Les protagonistes de ce roman sont fictifs mais ils nous permettent d’évoquer ce qu’il advint du jazz sous le national-socialisme. Dés l’automne 1935, Eugen Hadamnovsky, directeur de la radiodiffusion allemande bannissait totalement tout ce qui pouvait ressembler à ces « musiques de nègres ou de juifs ». La culture nazie -oxymore ?- se devait d’éliminer toute trace de métissage, tout art dégénéré, lorsque celui-ci était issu de races impures ou  du « bolchevisme musical ».  En 1937 fut organisé le salon des arts dégénérés à Munich : des milliers de toiles furent ainsi décrochées des musées et certaines furent exposées afin de montrer   » La souillure de l’étranger » de l’art moderne. Une année plus tard se tiendra à Düsseldorf le salon des musiques dégénérées : là où la cadence, l’ordre des musiques officielles résonne avec les marches lors des défilés ou des exécutions dans les camps de concentration, le swing et les improvisations ne sont qu’une dégénérescence de cet art.

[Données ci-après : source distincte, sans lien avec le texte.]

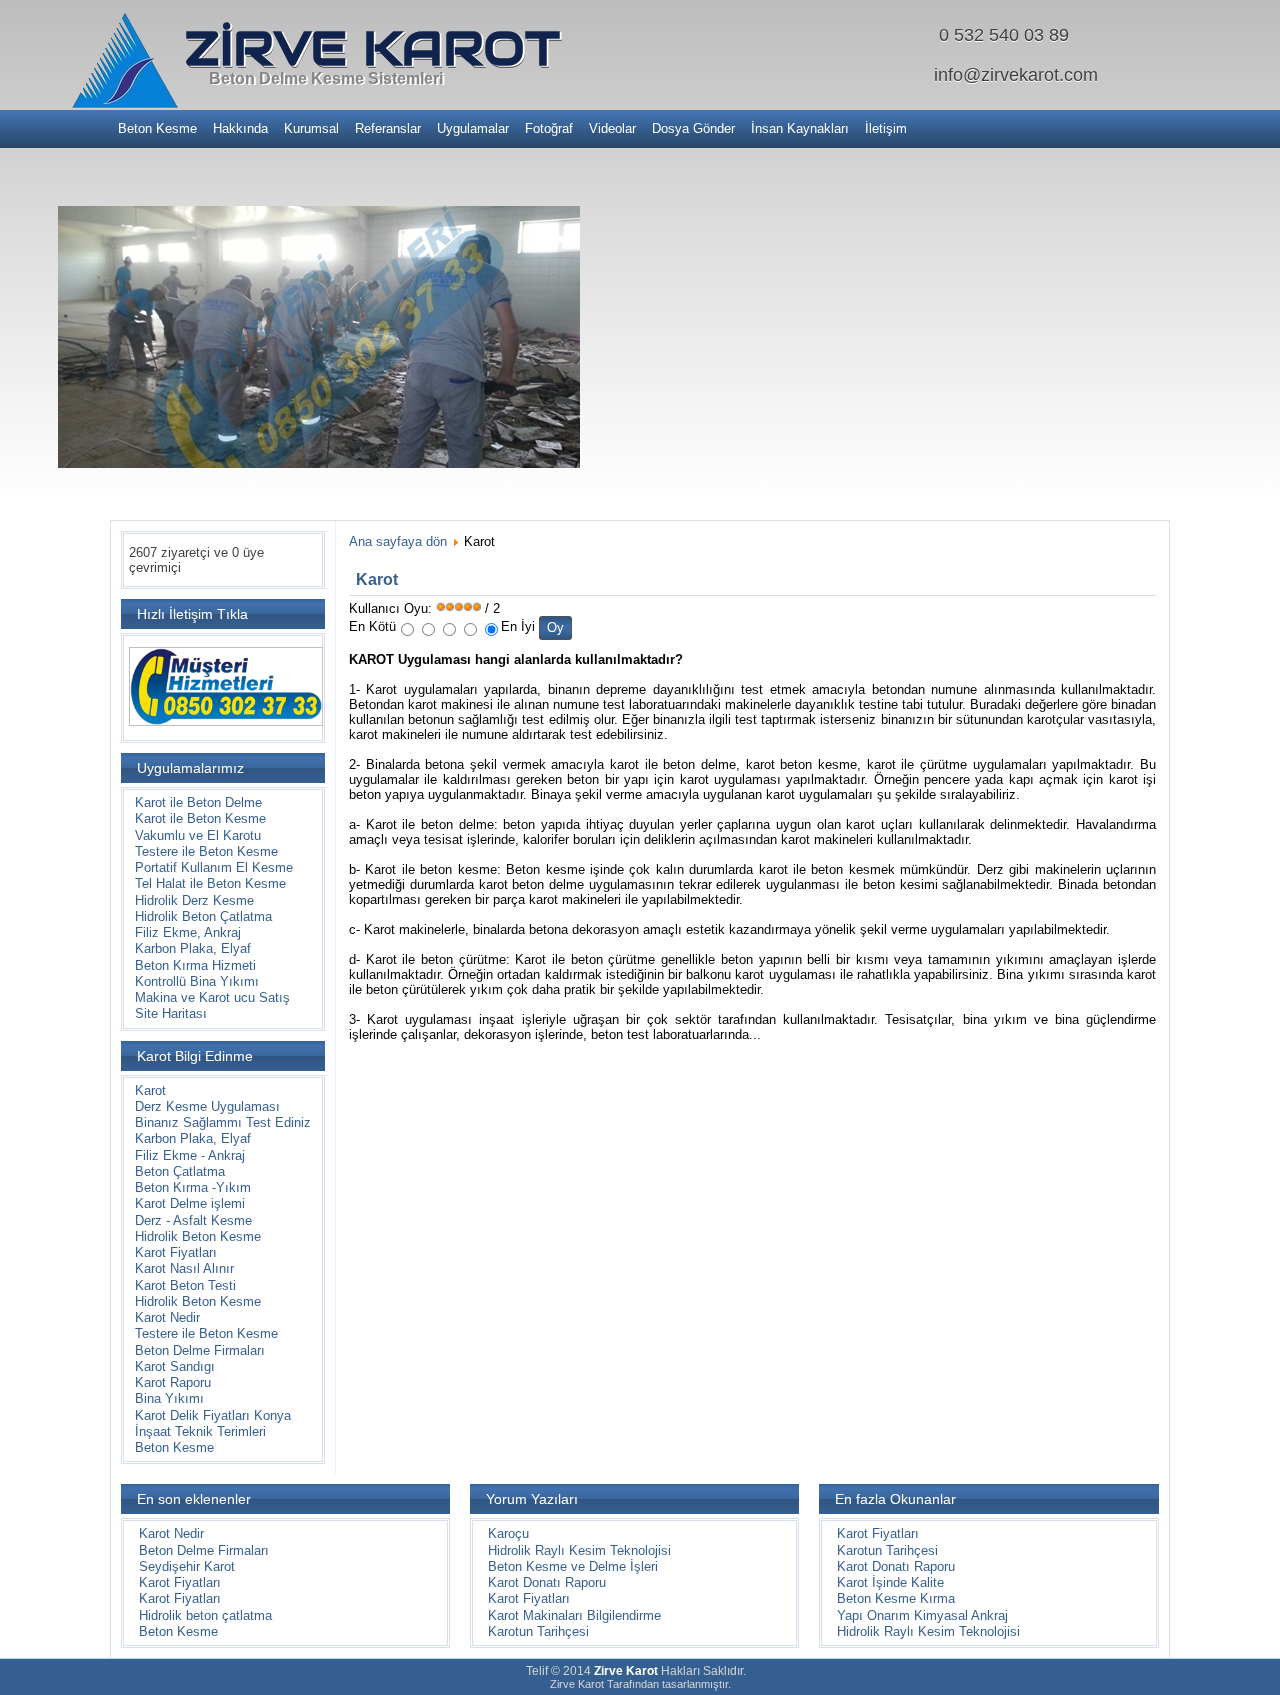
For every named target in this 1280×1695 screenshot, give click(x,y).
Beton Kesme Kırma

L’affiche de cette exposition montre un saxophoniste noir porteur de l’étoile jaune : c’est un détournement avilissant de l’opéra jazz d’Ernst Krenek, Jonny spielt auf, créé dans les années 20. Wilhelm Furtwängler, promoteur de la musique officielle nazie se plaisait à dire : « Il y a dans la musique des choses qui ont une valeur éternelle. Il y a un fossé entre elles et la musique de jazz. » Conséquence immédiate, les compositeurs et interprètes de ces courants musicaux se virent très vite privés de moyens d’expression et donc d’existence. Beaucoup n’eurent d’issue que le suicide.  A la censure suivront les arrestations et les déportations. Ainsi Martin Roman, pianiste de jazz, est enfermé à Theresienstadt, où il est contraint de jouer dans un film montrant les Ghettos Swingers, ou comment les prisonniers pouvaient se distraire dans ce camp de la mort. Avec d’autres artistes, ils furent ensuite emmenés à Auschwitz. Il survécut, contrairement aux autres, exécutés dès l’arrivée au camp.

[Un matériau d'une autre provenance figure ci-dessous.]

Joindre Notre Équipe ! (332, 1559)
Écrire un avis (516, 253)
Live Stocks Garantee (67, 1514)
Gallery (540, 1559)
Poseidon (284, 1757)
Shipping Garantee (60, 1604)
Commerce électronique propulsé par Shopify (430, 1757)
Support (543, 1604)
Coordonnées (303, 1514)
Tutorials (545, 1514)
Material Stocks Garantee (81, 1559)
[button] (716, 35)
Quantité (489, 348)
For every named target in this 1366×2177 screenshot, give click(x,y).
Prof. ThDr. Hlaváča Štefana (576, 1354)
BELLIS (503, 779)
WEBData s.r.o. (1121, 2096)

D’un autre côté, à Berlin comme dans toutes les autres grandes villes, en particulier à Hambourg, « les swings kids » font de la résistance. Ainsi que les zazous, en France, une forme de résistance apparait : on organise des concerts dans des caves, ou même dans la rue et des guetteurs préviennent les participants et les musiciens de l’arrivée de la Gestapo. Cela parait dérisoire, mais certains d’entre eux s’engageront ensuite plus politiquement dans des mouvements comme la Rose blanche de Hambourg, s’opposant ouvertement à Hitler. A l’époque, détourner « Sieg Heil » en « Swing Heil « , c’était déjà un acte héroïque. Le jazz représenta donc un symbole important comme l’explique le tromboniste Albert Mangelsdorff : « Le jazz n’était pas seulement pour nous un symbole de joie de vivre. Le jazz symbolisait la liberté, et représentait donc le contraire de ce qui nous dominait. Les gens qui ne voulaient rien avoir à faire avec les nazis se sont, disons, réfugiés dans le jazz. »

Sources bibliographiques :

3minutes 33 secondes, Esi Edugyan, Liana Levi, 2013.

Le nazisme et la musique dégénérée, espritsnomades.com

Des antinazis méconnus, la jeunesse swing, Jean Luc Bellanger, Le patriote résistant, mars 2017.